In practice, the decoding extracts the num_hypotheses tokens that are most likely to appear after the target prefix. These tokens are then included in the prefix and the decoding completes each hypothesis independently.

Tip

The parameter min_alternative_expansion_prob can be used to filter out alternatives that are very unlikely. The expansion probability corresponds to the probability of the tokens that immediately follow the prefix. Try setting a small value like min_alternative_expansion_prob=0.001 to filter out the most nonsensical alternatives.

Random sampling

This decoding mode randomly samples tokens from the model output distribution. This strategy is frequently used in back-translation techniques (Edunov et al. 2018). The example below restricts the sampling to the best 10 candidates at each timestep and returns 3 random hypotheses:

results = translator.translate_batch(
    [tokenize(input)],
    beam_size=1,
    sampling_topk=10,
    num_hypotheses=3,
)

for hypothesis in results[0].hypotheses:
    print(detokenize(hypothesis))

Dieses Programm ist auf eine effiziente Bedienung von Standard-Übersetzungsmodellen ausgerichtet und ermöglicht gleichzeitig einen Einsatzort für Experimente rund um die Modellkompression oder das Beschleunigen der Schlussfolgerung.

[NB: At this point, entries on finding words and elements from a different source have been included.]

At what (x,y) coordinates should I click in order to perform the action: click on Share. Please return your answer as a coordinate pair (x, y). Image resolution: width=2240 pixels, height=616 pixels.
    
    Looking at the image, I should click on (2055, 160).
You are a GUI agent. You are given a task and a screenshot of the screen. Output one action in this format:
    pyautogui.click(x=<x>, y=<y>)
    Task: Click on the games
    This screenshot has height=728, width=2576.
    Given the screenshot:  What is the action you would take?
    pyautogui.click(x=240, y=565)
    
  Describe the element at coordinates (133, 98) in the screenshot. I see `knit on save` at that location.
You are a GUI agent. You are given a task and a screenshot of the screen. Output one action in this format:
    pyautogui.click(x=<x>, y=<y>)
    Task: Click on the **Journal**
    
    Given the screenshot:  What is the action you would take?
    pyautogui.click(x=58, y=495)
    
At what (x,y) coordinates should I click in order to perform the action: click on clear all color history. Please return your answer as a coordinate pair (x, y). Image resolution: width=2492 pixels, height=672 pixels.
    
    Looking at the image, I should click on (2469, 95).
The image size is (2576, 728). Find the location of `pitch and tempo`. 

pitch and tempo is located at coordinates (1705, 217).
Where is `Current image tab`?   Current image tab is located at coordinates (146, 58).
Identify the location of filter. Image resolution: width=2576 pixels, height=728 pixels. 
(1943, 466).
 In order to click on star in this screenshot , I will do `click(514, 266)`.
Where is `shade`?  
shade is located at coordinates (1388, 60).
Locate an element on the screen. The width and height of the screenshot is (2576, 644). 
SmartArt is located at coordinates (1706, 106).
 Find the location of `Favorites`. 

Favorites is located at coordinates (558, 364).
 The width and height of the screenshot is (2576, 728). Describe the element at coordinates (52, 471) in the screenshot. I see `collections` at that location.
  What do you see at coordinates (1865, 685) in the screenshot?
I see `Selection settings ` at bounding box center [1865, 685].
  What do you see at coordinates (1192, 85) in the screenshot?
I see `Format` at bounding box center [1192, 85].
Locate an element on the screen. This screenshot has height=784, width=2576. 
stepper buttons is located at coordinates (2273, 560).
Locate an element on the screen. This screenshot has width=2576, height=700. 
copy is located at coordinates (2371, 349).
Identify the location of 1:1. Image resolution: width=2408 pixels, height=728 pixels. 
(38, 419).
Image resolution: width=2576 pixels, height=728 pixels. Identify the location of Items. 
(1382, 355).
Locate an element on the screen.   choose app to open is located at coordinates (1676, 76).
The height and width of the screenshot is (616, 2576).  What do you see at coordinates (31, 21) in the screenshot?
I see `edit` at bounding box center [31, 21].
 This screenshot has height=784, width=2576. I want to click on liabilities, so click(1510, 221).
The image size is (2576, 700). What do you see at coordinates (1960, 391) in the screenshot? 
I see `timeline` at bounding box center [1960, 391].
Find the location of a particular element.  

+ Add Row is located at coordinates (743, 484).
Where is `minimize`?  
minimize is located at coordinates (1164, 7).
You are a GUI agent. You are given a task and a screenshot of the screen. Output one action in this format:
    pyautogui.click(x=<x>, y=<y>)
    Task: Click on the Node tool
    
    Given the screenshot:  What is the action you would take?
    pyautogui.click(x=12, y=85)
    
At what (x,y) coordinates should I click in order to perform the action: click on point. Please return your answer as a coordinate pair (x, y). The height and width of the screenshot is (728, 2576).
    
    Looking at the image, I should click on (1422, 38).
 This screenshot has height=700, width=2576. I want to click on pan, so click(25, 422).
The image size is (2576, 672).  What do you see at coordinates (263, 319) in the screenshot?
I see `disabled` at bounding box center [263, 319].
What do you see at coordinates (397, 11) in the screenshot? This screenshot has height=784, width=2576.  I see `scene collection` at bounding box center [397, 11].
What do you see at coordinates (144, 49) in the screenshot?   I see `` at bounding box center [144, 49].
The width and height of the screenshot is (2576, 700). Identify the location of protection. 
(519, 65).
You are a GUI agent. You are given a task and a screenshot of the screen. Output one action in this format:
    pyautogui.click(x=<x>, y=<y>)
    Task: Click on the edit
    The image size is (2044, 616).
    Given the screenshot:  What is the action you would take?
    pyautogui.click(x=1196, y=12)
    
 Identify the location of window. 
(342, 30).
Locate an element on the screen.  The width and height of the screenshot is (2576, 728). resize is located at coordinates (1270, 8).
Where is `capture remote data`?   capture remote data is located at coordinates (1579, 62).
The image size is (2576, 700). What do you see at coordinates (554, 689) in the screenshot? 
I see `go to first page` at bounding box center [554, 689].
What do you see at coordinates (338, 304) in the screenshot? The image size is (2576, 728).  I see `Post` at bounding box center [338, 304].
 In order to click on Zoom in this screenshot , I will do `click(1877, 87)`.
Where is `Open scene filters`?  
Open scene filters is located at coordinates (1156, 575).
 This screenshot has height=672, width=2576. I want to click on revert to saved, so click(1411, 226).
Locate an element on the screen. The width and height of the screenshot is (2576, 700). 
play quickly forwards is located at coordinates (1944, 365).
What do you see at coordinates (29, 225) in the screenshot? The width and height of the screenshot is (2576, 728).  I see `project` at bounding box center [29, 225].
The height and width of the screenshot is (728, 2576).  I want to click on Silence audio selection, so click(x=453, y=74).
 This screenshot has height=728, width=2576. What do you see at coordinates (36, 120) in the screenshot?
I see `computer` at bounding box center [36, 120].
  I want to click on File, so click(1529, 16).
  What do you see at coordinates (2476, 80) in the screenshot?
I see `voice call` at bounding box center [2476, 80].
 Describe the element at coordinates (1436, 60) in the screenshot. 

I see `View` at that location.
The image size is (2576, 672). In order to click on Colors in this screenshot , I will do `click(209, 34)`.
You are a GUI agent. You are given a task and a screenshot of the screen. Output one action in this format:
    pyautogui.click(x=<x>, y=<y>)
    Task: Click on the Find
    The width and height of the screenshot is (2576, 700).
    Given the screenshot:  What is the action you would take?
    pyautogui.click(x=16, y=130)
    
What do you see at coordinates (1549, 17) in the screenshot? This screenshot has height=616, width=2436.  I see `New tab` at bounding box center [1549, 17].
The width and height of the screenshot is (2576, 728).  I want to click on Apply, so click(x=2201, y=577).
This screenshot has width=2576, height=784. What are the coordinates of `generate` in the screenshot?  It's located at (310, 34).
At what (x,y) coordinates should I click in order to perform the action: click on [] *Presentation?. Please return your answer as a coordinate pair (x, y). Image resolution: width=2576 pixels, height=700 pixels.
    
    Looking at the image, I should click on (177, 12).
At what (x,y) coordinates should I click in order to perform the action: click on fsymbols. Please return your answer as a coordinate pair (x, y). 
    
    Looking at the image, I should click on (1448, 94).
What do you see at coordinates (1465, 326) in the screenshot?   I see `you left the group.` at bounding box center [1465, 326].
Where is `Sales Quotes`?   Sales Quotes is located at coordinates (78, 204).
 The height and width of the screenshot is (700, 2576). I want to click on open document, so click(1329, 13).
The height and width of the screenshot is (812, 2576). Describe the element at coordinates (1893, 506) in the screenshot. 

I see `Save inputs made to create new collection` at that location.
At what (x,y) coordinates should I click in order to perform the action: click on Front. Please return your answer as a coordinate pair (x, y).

Es dient dazu, die standardisierten Übersetzungsmodelle effizient zu bedienen, aber auch zur Erprobung um die Formkomprimierung und die Folgebeschleunigung.

Das Projekt richtet sich zwar auf den effizienten Service von Standard-Übersetzungen-Modellen, ist aber auch ein Ort für Experimente rund um Modellkomprimierung und ineffektive Beschleunigung.

Tip

You can increase the randomness of the generation by increasing the value of the argument sampling_temperature.